**Directions**
What you write must be the lines from the one holding "Task: Toggle the Главная arrow button" through the final line of the records below, reproduced exactly, minus the pictures.

**Source material**
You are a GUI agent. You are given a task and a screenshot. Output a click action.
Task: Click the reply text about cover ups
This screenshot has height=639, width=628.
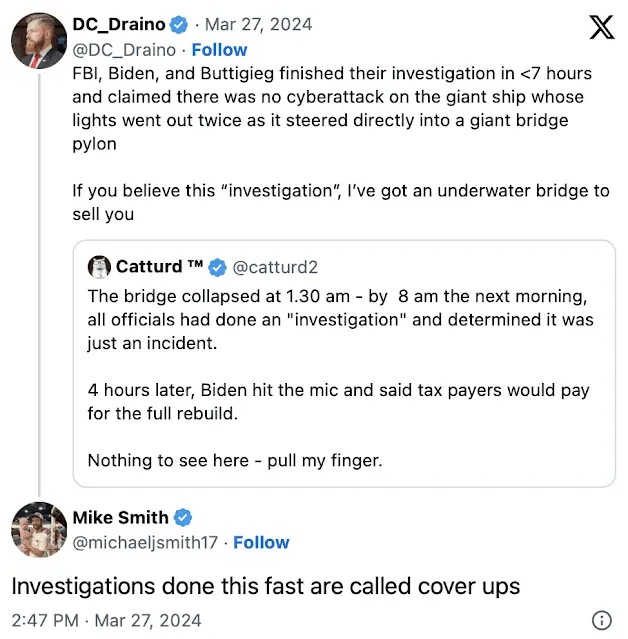pos(266,586)
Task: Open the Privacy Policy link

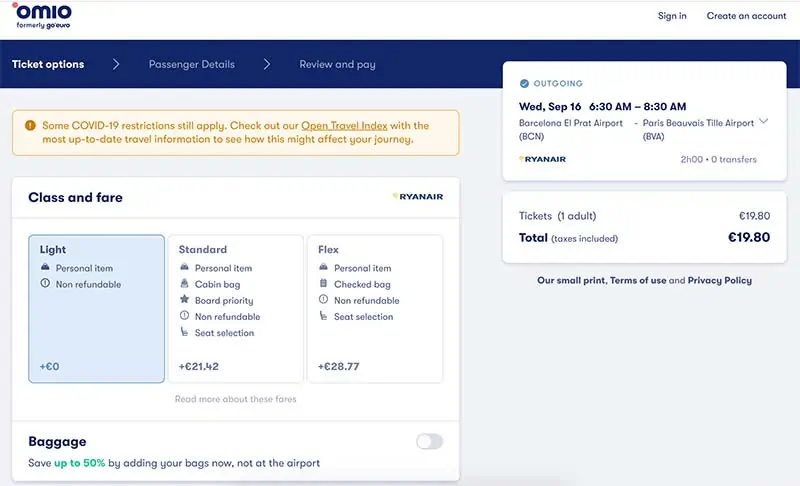Action: point(719,281)
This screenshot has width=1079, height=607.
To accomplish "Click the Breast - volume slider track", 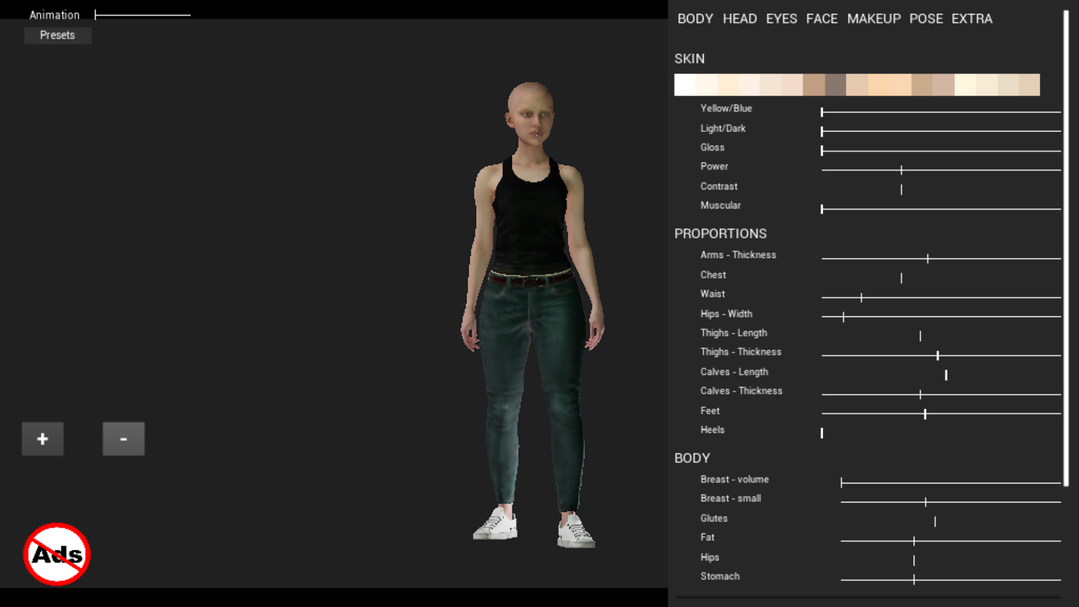I will [x=950, y=483].

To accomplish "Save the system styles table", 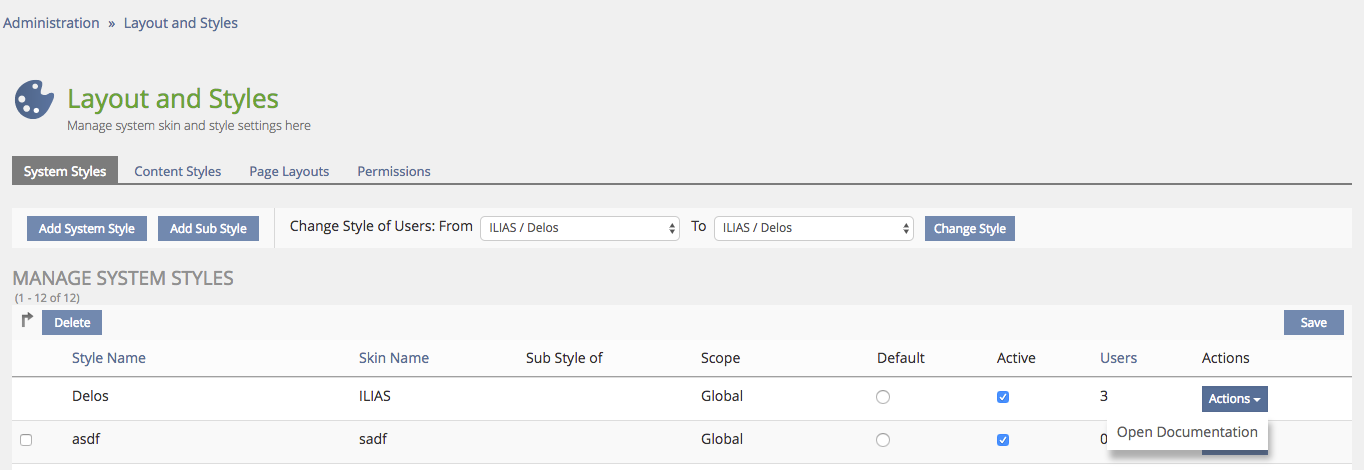I will tap(1313, 322).
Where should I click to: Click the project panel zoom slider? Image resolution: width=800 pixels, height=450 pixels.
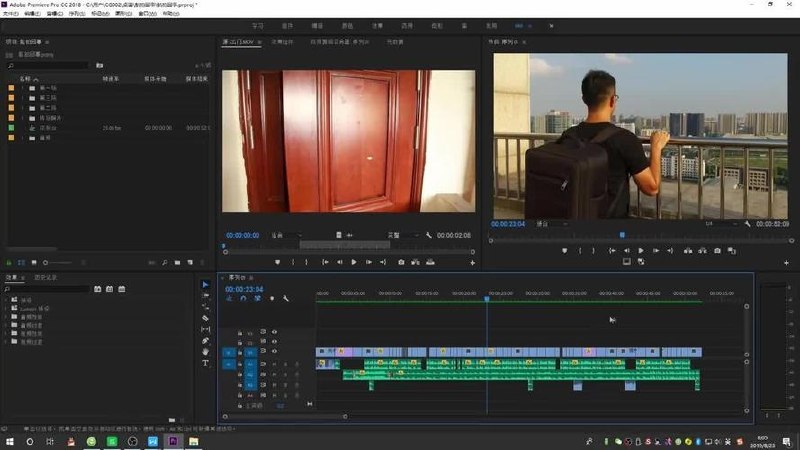(x=60, y=263)
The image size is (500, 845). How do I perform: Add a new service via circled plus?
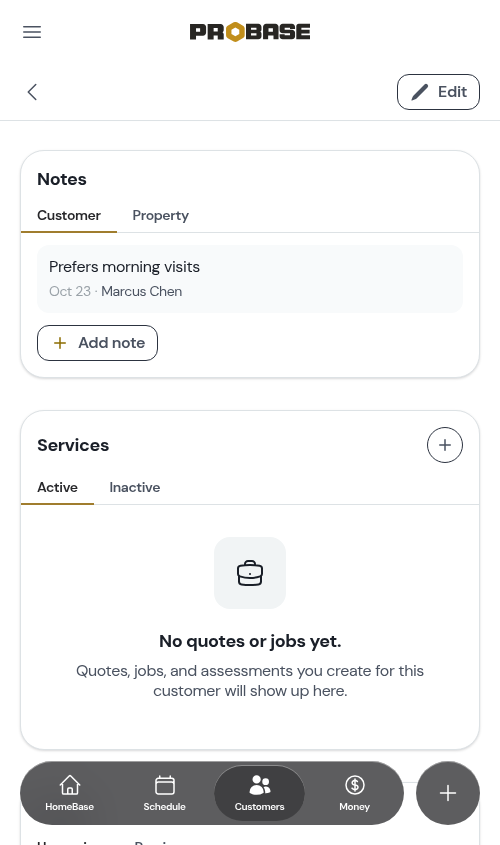(445, 445)
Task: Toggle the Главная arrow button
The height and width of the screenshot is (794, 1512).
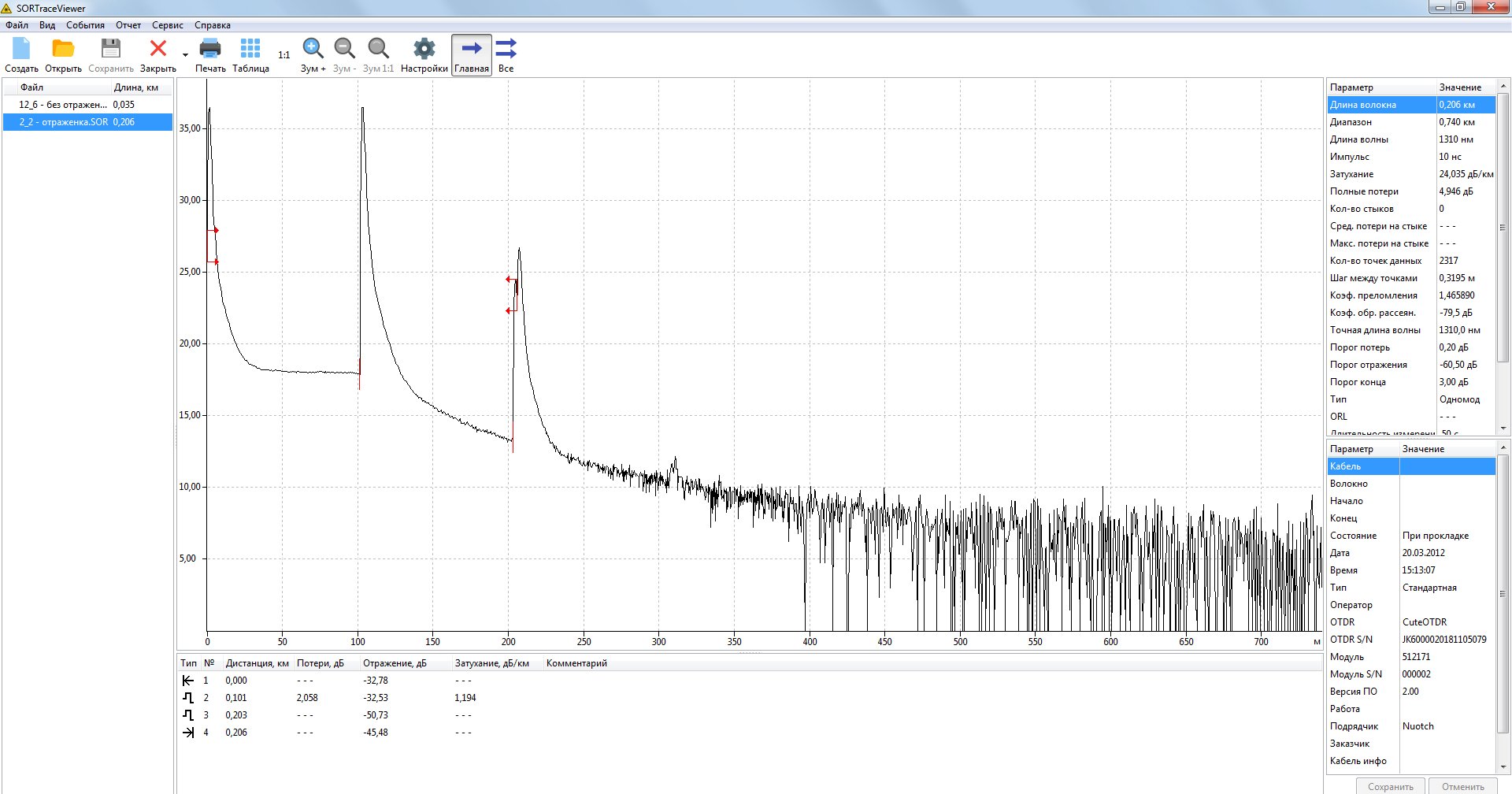Action: coord(472,54)
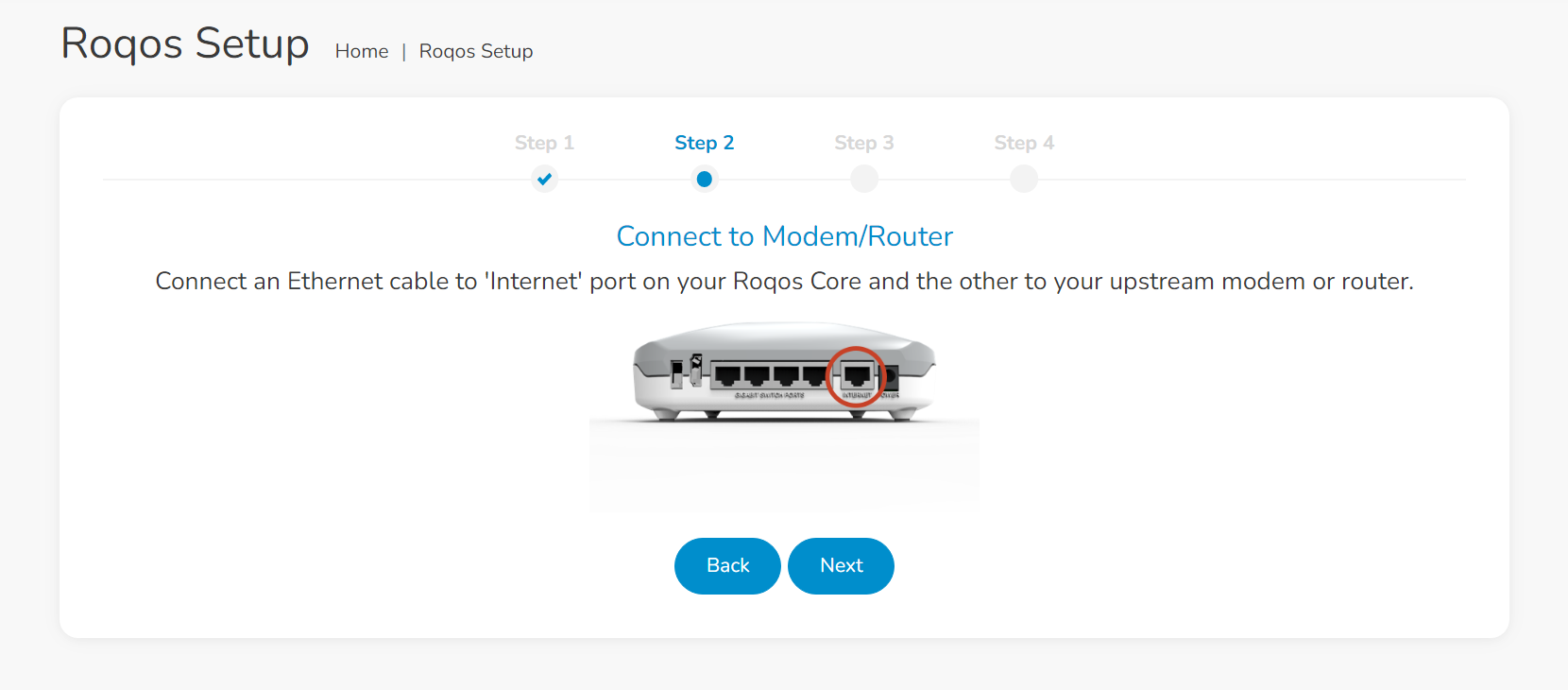Open the Home breadcrumb link
This screenshot has width=1568, height=690.
(x=362, y=51)
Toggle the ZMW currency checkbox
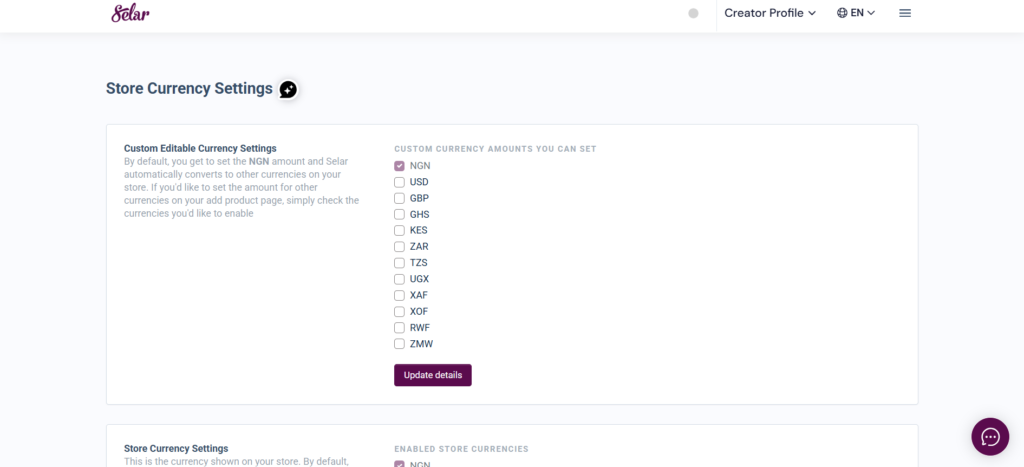This screenshot has height=467, width=1024. [399, 343]
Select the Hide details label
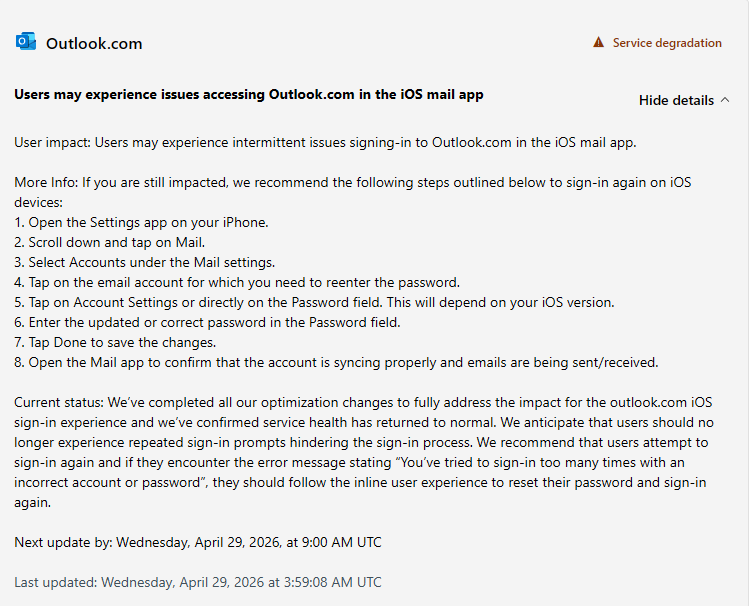Image resolution: width=750 pixels, height=606 pixels. pyautogui.click(x=676, y=100)
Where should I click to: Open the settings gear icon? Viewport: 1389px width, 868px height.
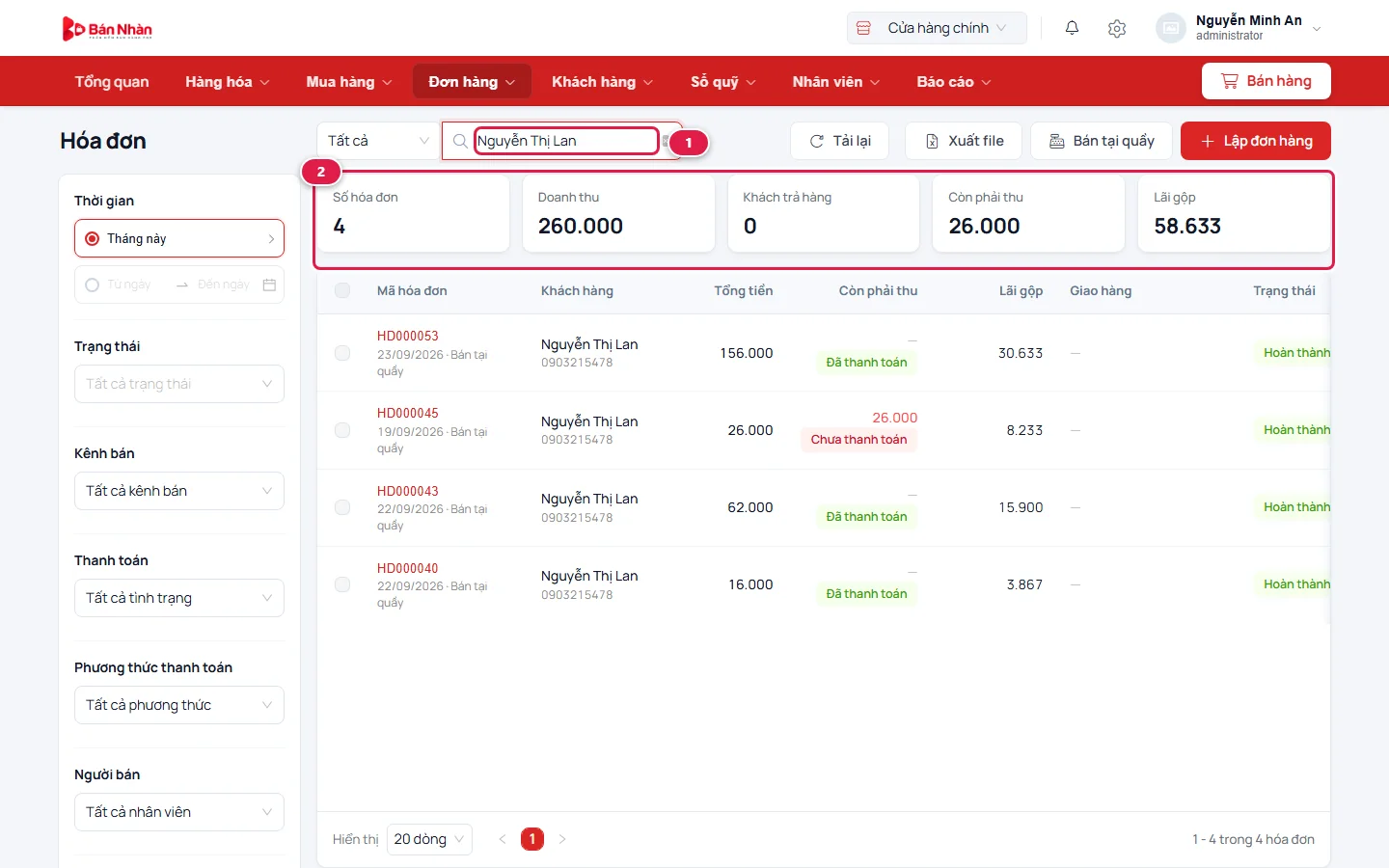1117,28
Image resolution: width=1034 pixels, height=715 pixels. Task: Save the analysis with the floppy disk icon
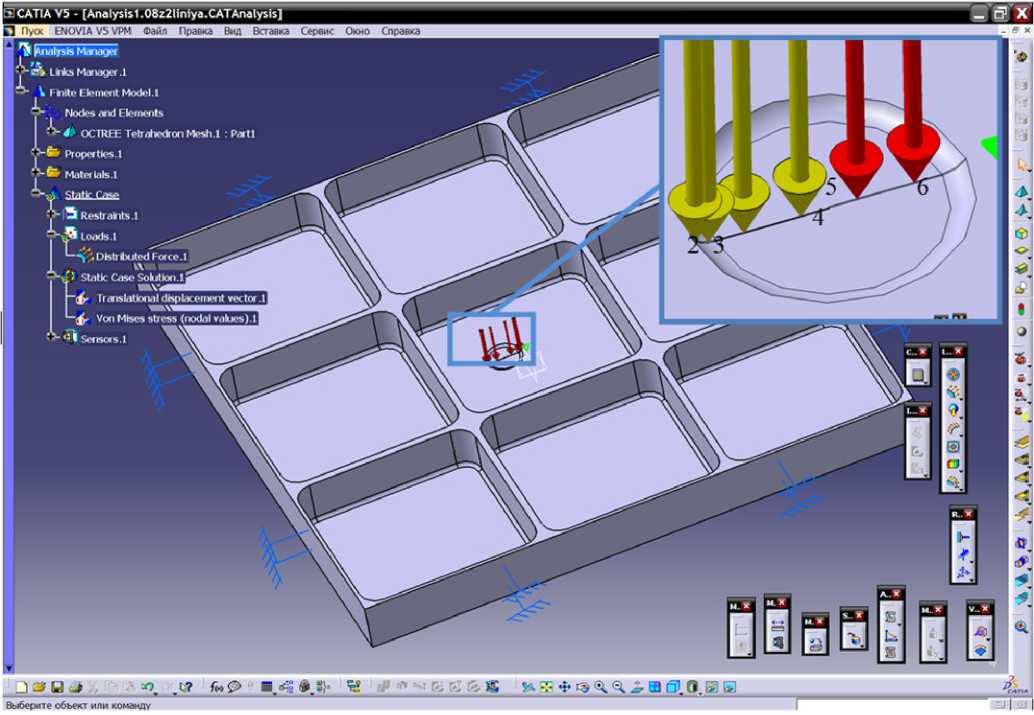pos(57,687)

**Your solution**
Task: Toggle the Главная arrow button
The height and width of the screenshot is (794, 1512).
Action: coord(472,54)
Open the Home breadcrumb link
This screenshot has width=1568, height=690.
(x=362, y=51)
Toggle the ZMW currency checkbox
This screenshot has height=467, width=1024. [399, 343]
Select the Hide details label
Image resolution: width=750 pixels, height=606 pixels. pyautogui.click(x=676, y=100)
Where should I click to: Open the settings gear icon? Viewport: 1389px width, 868px height.
1117,28
Image resolution: width=1034 pixels, height=715 pixels. Task: Save the analysis with the floppy disk icon
pos(57,687)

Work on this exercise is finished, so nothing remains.